Я не то, что поверил Павловскому, я не верил, что его могут не расстрелять, что ему могут оставить жизнь. Вот в это я не верил. И в том, что его не расстреляли — гениальность ГПУ.
В сущности, Павловский мне внушал мало доверия. Помню, обед с ним в начале 1923, с глазу на глаз, в маленьком кабаке в Париже. У меня было как бы предчувствие будущего. Я спросил его: «А могут ли быть такие обстоятельства, при которых Вы предадите лично меня?» Он опустил глаза и ответил: «Поживем—увидим». Но я не мог думать, что ему дадут возможность меня предать… Чекисты поступили правильно и повторяю, по-своему гениально. Их можно за это только уважать. Но Павловский…? Ведь я с ним делился, как с братом, делился не богатством, а нищетой. Ведь он плакал у меня в, кабинете… Вероятно, страх смерти… Очень жестокие люди иногда бывают трусливы. Но ведь не трусил же он сотни раз? Но если не страх смерти, то что?…
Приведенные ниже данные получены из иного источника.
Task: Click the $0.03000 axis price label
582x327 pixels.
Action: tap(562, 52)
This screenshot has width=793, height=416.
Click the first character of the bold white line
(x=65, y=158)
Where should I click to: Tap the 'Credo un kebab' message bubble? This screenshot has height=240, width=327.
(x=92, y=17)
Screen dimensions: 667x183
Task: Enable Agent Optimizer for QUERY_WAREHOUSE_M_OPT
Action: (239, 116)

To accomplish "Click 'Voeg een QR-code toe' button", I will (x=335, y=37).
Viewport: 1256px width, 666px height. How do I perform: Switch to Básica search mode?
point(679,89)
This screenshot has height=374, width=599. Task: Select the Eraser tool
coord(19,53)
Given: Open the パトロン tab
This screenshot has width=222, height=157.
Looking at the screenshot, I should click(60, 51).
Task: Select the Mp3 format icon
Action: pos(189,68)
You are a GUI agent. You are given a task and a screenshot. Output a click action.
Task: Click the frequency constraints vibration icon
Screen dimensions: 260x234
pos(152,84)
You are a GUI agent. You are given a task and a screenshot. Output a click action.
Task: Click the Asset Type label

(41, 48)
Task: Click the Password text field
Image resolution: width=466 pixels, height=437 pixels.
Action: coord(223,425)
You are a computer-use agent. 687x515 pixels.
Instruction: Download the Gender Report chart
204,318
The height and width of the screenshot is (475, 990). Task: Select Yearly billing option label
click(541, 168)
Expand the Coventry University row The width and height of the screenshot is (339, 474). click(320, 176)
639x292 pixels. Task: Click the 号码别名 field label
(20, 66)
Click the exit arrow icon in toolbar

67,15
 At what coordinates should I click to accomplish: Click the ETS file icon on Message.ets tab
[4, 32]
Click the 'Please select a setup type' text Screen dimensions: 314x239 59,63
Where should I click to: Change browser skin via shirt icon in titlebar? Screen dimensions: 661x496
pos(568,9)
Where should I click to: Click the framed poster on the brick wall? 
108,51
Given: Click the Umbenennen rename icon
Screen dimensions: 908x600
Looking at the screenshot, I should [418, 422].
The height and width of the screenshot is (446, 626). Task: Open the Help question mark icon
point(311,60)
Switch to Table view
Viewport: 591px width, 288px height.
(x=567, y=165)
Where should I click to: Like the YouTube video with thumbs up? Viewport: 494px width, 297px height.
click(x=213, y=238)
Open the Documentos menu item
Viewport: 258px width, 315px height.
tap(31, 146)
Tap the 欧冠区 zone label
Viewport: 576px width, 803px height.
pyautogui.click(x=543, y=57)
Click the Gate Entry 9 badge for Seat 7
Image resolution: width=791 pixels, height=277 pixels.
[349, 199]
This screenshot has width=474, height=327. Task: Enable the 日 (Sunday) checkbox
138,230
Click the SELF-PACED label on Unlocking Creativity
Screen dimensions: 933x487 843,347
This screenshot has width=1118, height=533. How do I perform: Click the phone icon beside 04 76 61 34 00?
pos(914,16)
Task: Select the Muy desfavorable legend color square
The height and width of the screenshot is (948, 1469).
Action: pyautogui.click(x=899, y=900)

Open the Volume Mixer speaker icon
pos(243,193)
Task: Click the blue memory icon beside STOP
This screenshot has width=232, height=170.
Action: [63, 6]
Я не имею на него злобы. Так вышло лучше. Честнее сидеть здесь в тюрьме, чем околачиваться за границей, и коммунисты лучше, чем все остальные. Но как напишешь это? Где ключ к нему? Ключ к Анатолию Павловичу — вера, преданность своей идее, солдатская честность. Ключ к Фомичеву—подлость. А к нему?… А если бы меня расстреляли?…
В свое скорое освобождение я не верю. Если не освободили в октябре—ноябре, то долго будут держать в тюрьме. Это ошибка. Во-первых, я бы служил советам верой и правдой, и — это ясно. Во-вторых, мое освобождение примирило бы с советами многих. Так—ни то, ни се… Нельзя даже понять, почему же не расстреляли? Для того, чтобы гноить в тюрьме?… Но я этого не хотел и они этого не хотели. Думаю, что дело здесь не в больших, а в малых — в «винтиках». Жалует царь, да не жалует псарь… Не даром я слышу, что у меня «дурной характер». Дурной характер в том, что я не хочу называть людей, которые верили мне и которые теперь уже не могут принести вреда?…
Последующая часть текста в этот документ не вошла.